Intuitively, ${\rm HKS}_t(v)$ is the amount of heat remaining on $v$ at time $t$, after unit sources of heat have been placed on each vertex at time `t=0`.

Let's first pick a 3D shape. For instance, use `Hand/181.off` (or any other one you would like to try).

In [None]:
vertices, faces = off2numpy(dataset_path + 'Hand/181.off')

Now, use `robust_laplacian` to compute the first 200 eigenvalues and eigenvectors of its Laplacian (you can use the `eigsh` function of `SciPy` for diagonalizing the Laplacian).

Write a function `HKS` that uses these eigenvalues and eigenvectors, as well as a time parameter, to compute the HKS value on a given vertex.

Visualize the function values with `meshplot` for different time parameters.

Recall that ToMATo requires, in addition to the filter, a neighborhood graph built on top of the data. Fortunately, we can use the triangulations of our 3D shapes as input graphs! Write a function `get_neighborhood_graph_from_faces` that computes a neighborhood graph (in the format required by ToMATo) from the faces of a triangulation. 

Finally, apply ToMATo (with no prior on the number of clusters or merging threshold) on the neighborhood graph and the HKS function associated to a given time parameter.

Visualize the persistence diagram produced by ToMATo.

How many points do you see standing out from the diagonal? Use this number to re-cluster.

Visualize the 3D shape with the ToMATo labels.

Does our segmentation make sense? Can you interpret the boundaries between labels?

Since the boundaries are driven by the elder rule, they can seem a bit shaggy. In order to fix this, we can use bootstrap-like smoothing. The idea is to first save the current ToMATo clustering obtained with filter $f$ (let's call it the initial clustering), and then perturb $f$ a little bit into another function $\tilde f$, and finally recompute clustering with ToMATo using $\tilde f$. Since clusters are now created with the maxima of $\tilde f$ (which will be different in general from those of $f$), we can use the initial clustering to relate the clusters of $\tilde f$ to those of $f$, by simply looking at which (initial) clusters do the maxima of $\tilde f$ belong to. If we repeat this procedure $N$ times, we will end up with a distribution (of size $N$) of candidate clusters for each vertex $v$. It suffices to pick the most frequent one for each vertex to get a smooth segmentation for the 3D shape. See also Section 6 in [the article](https://www.lix.polytechnique.fr/~maks/papers/pers_seg.pdf).
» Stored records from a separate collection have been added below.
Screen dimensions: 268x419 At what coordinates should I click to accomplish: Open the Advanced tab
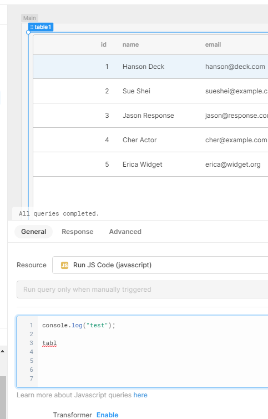(125, 232)
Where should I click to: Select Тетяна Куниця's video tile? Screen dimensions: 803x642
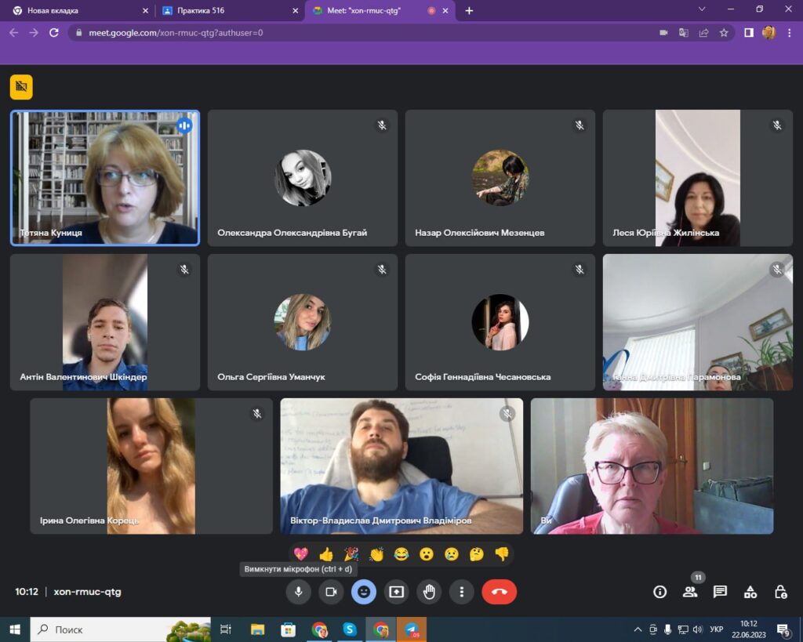pyautogui.click(x=105, y=178)
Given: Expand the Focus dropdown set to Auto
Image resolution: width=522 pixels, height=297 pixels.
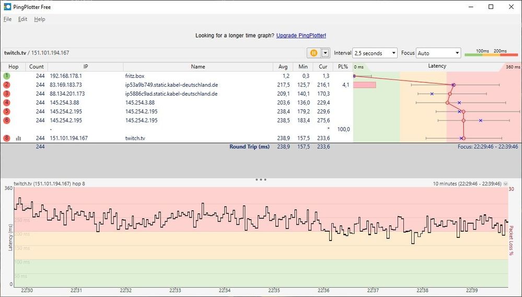Looking at the screenshot, I should coord(438,53).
In order to implement this, write first a function `get_indices_of_maxima` which computes the indices of the maxima associated to a set of ToMATo clusters.

Compute and plot these maxima on the 3D shape to make sure your code is working.

Now, use this function to write another function `bootstrap_tomato` that perform a bootstrap smoothing of a set to ToMATo labels. This function will also take as arguments a number $N$ of bootstrap iterations, and a parameter $\epsilon$ controlling the amplitude of the uniform noise used to perturb the filter.

Apply the bootstrap smoothing and visualize the segmentation.

Is the segmentation any better? How does the result depend on the noise amplitude?

# Section 2: 3D shape skeletonization with Mapper

In this section, our goal is to use Mapper to produce 1-skeletons (i.e., graphs) of 3D shapes. We will also see how to partition this graph into different parts and run statistical tests to decide whether these parts should be considered as numerical artifacts or true signal.

Let's first pick a 3D shape. For instance, use `Human/3.off` (or any other one you would like to try).

In [None]:
vertices, faces = off2numpy(dataset_path + 'Human/4.off')

In [None]:
mp.plot(vertices, faces, c=vertices[:,1])

In `Gudhi`, Mapper is implemented as a specific case of Graph Induced Complex (GIC), see Definition 2.1 in [this article](https://web.cse.ohio-state.edu/~dey.8/paper/GIC/GIC.pdf). Indeed, given a fixed vertex cover, Mapper computed with hierarchical clustering with parameter $\delta > 0$ is (roughly) the same as GIC computed with neighborhood graph with parameter $\delta$.

Initiate a `CoverComplex` from `Gudhi`, and set its type to `"GIC"`.

Define the point cloud on which Mapper is computed with the array `vertices`, and the filter function as the height coordinate.

Define the node color function (used only for visualization) as the height coordinate as well.

Define the clustering algorithm by automatically tuning the $\delta$ parameter. This can be done by setting the neighborhood graph automatically with the `set_graph_from_automatic_rips` function. 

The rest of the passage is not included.